§ **EXTRAIT**
===============
Paul-André Proulx


Littérature Québecoises



Vaillancourt, Isabel.

Angela.
Éd. Québec Amérique, 1999, 205 p.

Les Enfants du gardiennage

Abandonnée à une étrangère peu fiable, Angela espère un jour revivre avec sa mère. Au lieu de vivre aux larmes, elle se confie à sa poupée pour compenser son état d'enfant solitaire livrée à son sort. À travers ses confidences se découvre la tristesse de toute cette marmaille condamnée à être sa propre mère, comme le démontre aussi Nathalie Loignon dans La Corde à danser.

Angela, qui a quatre doigts plus le demi d'un autre, raconte sa vie incongrue à travers des mots propres à son âge. L'auteure a adapté son roman au langage de sa jeune héroïne. Les expressions enfantines, qui ont souvent l'art de nous faire rire, traduisent bien tout ce qu'Angela voit et entend de son entourage, rempli de messieurs qui s'enferment dans la chambre de la gardienne, d'où retentissent des gémissements intrigants. Elle se débat avec les moyens du bord pour survivre tant bien que mal à l'absence maternelle. L'arme la plus efficace dont elle dispose, c'est le silence. S'enfermant dans un placard avec sa mini-poupée, elle se construit un monde à sa mesure, comme le héros du même âge de Claude Daigneault dans L'Enfant qui rêvait d'être un arbre. Comme lui, Angela cherche sa liberté, mais surtout celle de vivre avec celle qu'elle aime, sa Moumou, dont, à mauvais escient, l'auteure tait la destinée.
===============
§ **DONNÉES ENREGISTRÉES**
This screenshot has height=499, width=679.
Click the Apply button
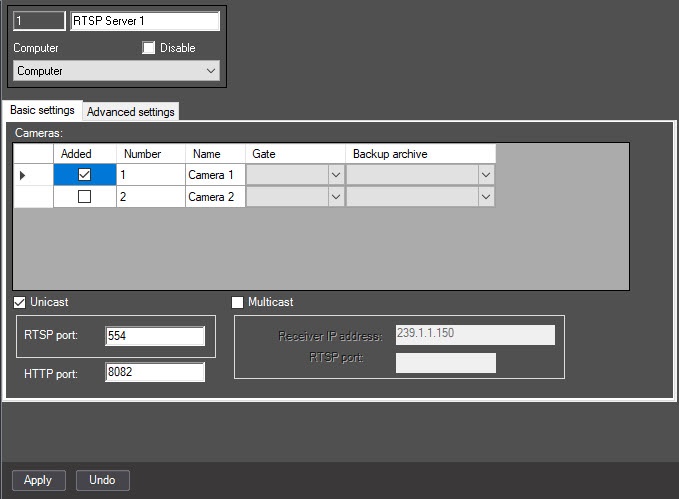pyautogui.click(x=39, y=480)
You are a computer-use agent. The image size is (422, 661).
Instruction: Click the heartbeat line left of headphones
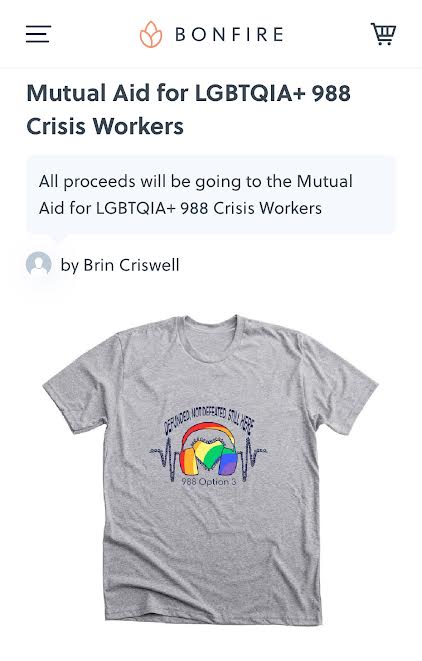point(166,457)
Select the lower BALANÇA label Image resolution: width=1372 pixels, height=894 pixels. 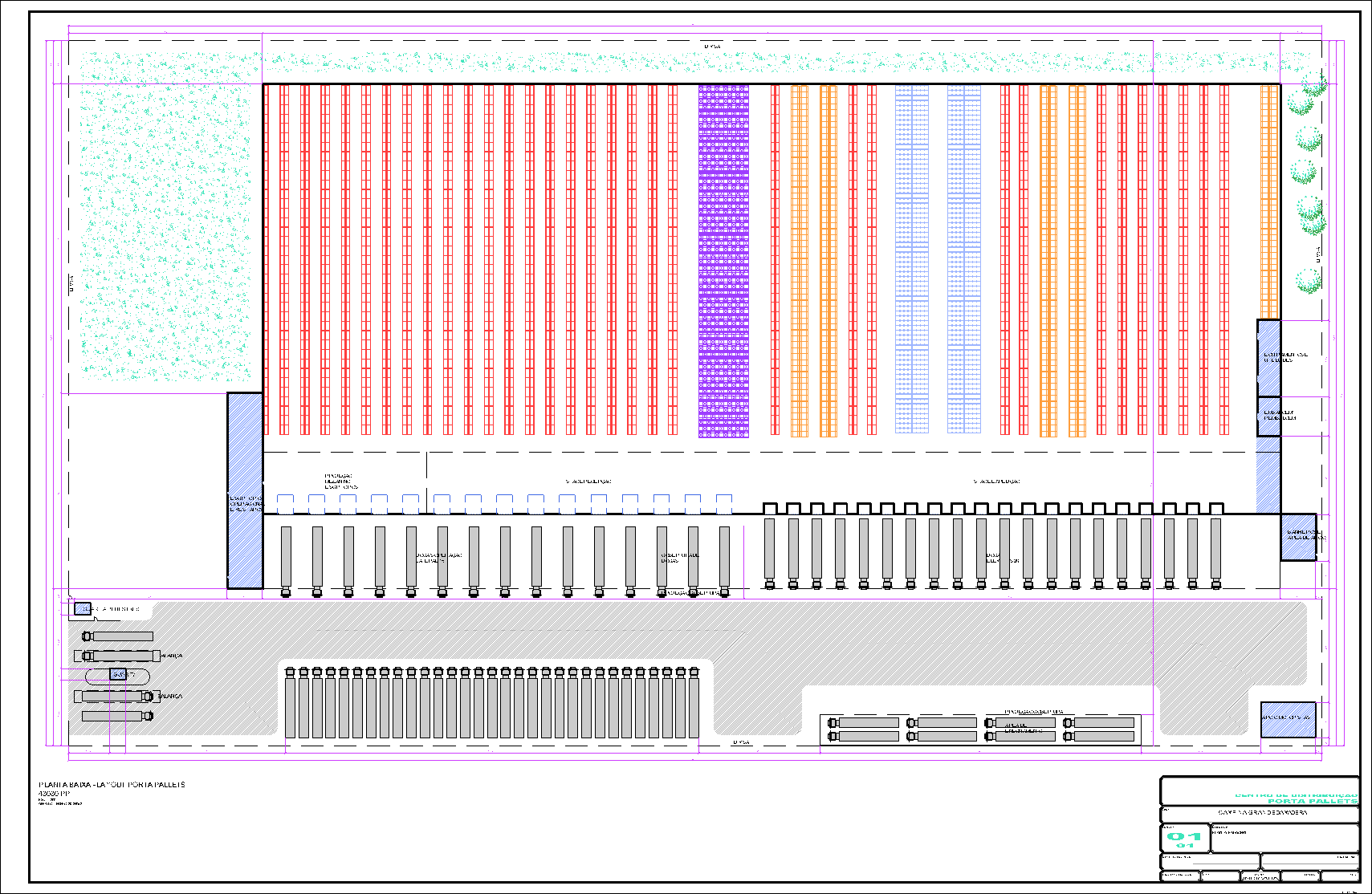coord(170,697)
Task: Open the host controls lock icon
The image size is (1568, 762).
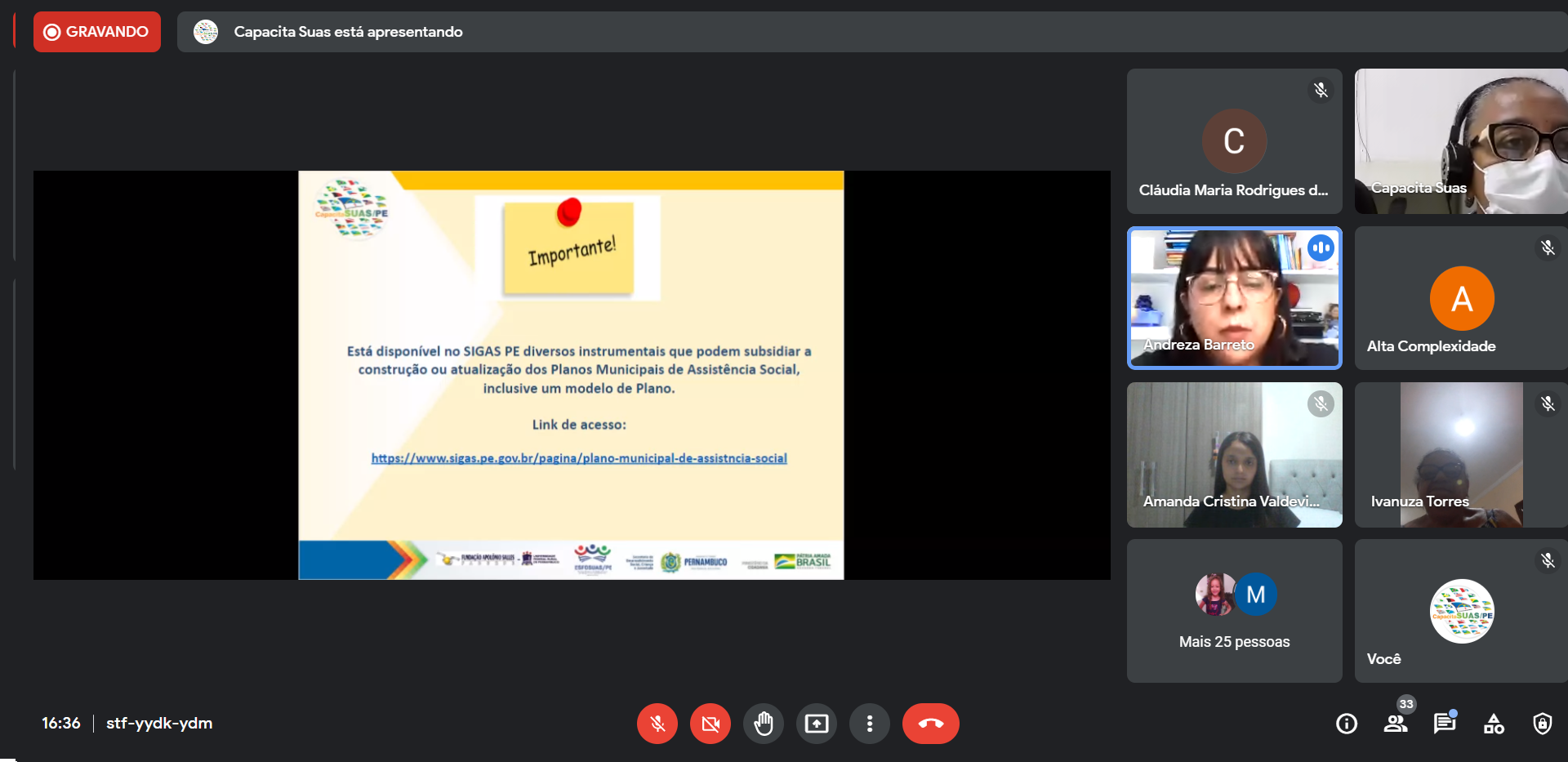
===============
§ **OBJECTIF DU TRAVAIL**
Recopiez le passage de l'extrait qui commence par « Éd. Québec Amérique, 1999, 205 » et se termine par « Corde à danser. », en changeant « une étrangère » en « une voisine ». Les items sont un matériel à part, sans lien avec l'extrait.

§ **CORRIGÉ DÉTAILLÉ**
Éd. Québec Amérique, 1999, 205 p.

Les Enfants du gardiennage

Abandonnée à une voisine peu fiable, Angela espère un jour revivre avec sa mère. Au lieu de vivre aux larmes, elle se confie à sa poupée pour compenser son état d'enfant solitaire livrée à son sort. À travers ses confidences se découvre la tristesse de toute cette marmaille condamnée à être sa propre mère, comme le démontre aussi Nathalie Loignon dans La Corde à danser.